I looked into this a bit and wasn't able to find much indicating that they had good risk systems / people couldn't just default regularly. I did however find a lot indicating that they weren't using existing credit risk systems like credit scores...Do you have links?
Sure -- I'm definitely not an expert but their F-1 (https://www.sec.gov/Archives/edgar/data/2003292/000200329225000024/klarnagroupplcf-1a3.htm) has a bunch of information about their underwriting/risk. Search for the "Consumer Credit Underwriting" section, which talks about how they assess consumers using "transactional data, consumer data (internal purchase and payment history) and credit bureau data".
The way I've heard BNPL pitched is that because they can do per-transaction underwriting (as opposed to per-individual, which is basically how credit cards work), they're actually able to be much more sophisticated. On top of that, these companies are relatively nimble and tech-saavy, at least in comparison to Visa/MC.
Whether you actually believe this narrative, of course, is another story. I personally find it somewhat credible. Although the past 20 years are full of startups claiming to disrupt consumer credit through AI and ML-powered underwriting and not really doing anything of the kind.
My favorite example of this was from a coworker who previously worked at one of these companies. Despite claiming to have sophisticated ML systems evaluating risk, the biggest signal they got was from a slider they put on their homepage asking people how much money they wanted to borrow. If someone landed on the homepage and immediately maxed the slider out to the right, they learned, don't lend to them. Innovation!
Amazing, thanks for the receipts. I'll update the article to account for this (though I do want to read through the thing after/at some point)
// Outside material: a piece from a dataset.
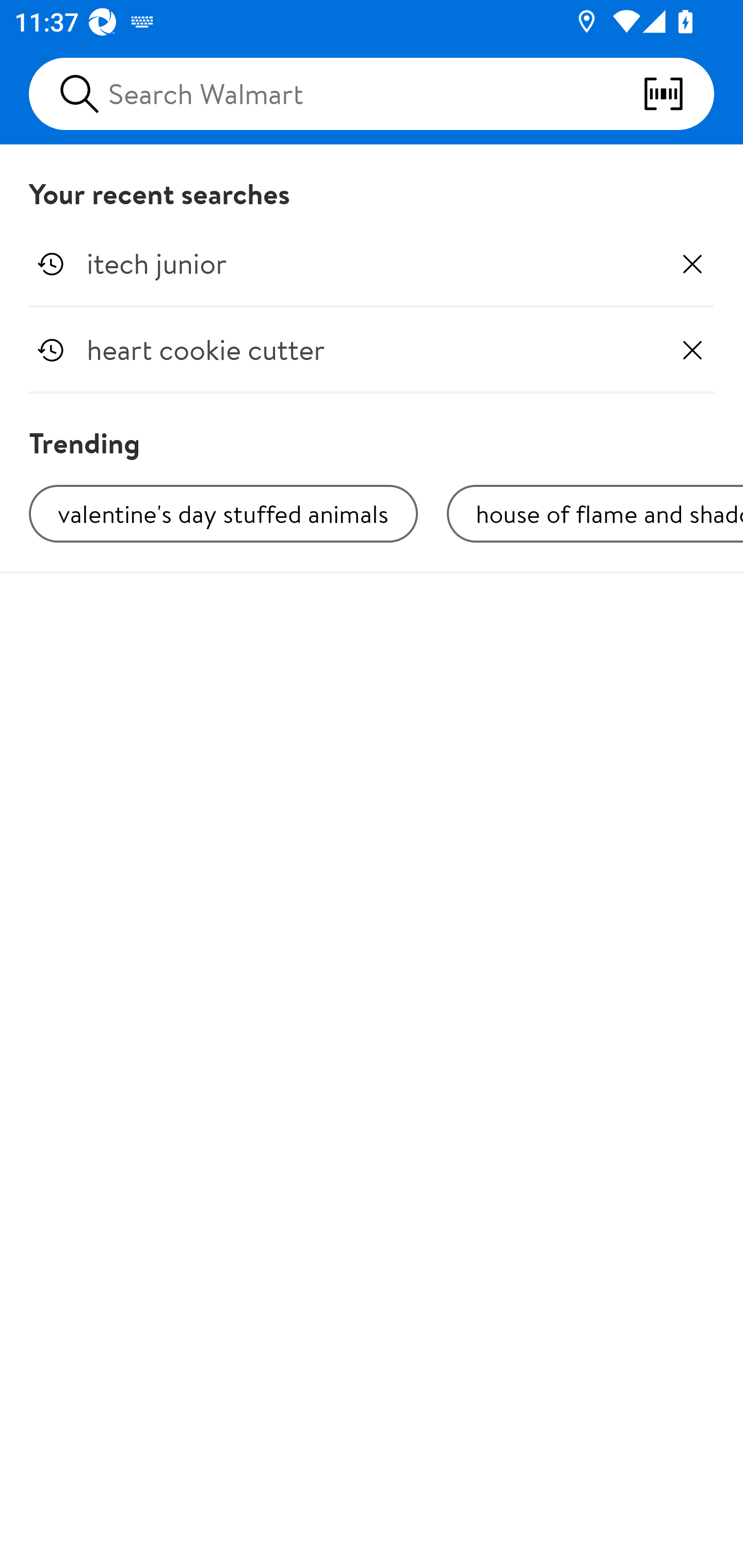
Search Walmart scan barcodes qr codes and more (371, 94)
scan barcodes qr codes and more (677, 94)
Remove recent search for itech junior (692, 264)
Remove recent search for heart cookie cutter (692, 350)
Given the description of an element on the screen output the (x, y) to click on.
Ok read through in more depth. I think the F1 has a fair bit of fluff (which makes sense for an F1) so its quite difficult to figure out how much they are able to price risk differently from other creditors. I think they certainly have this hypothesis of some automated per-transaction dynamic risk model, but they also admit in their F1 that they are looking at people who have a 'range of credit histories' that may not be serviced by the existing industry. So I more or less stand by my original criticism, that they end up in a part of the market that other creditors don't service because said creditors do not trust the potential debtors. (That may not be a ding against their ability to build a good business. Maybe they are pricing the risk effectively.) Maybe the more extreme version of the claim -- that it is easy for a random person to get a free taco -- is incorrect...though I do think basically everyone in the country could get a free taco at least one time.
One other line that I thought was funny was that they "accelerated the placement of overdue accounts with debt collection agencies." which I took to mean 'they werent even sending overdue accounts to collections'
I think this is also all still basically just credit? I can't figure out the difference between BNPL and a standard credit company except that they were dodging regulations
Yep, makes sense. My high level take on these types of businesses (again, not knowing very much about the specifics of BNPL) is that finding risk that’s mispriced by traditional credit agencies != finding risk that you should build a business around. I.e. you’d probably prefer to have a portfolio of mispriced, uncorrelated risk than correctly priced, correlated risk.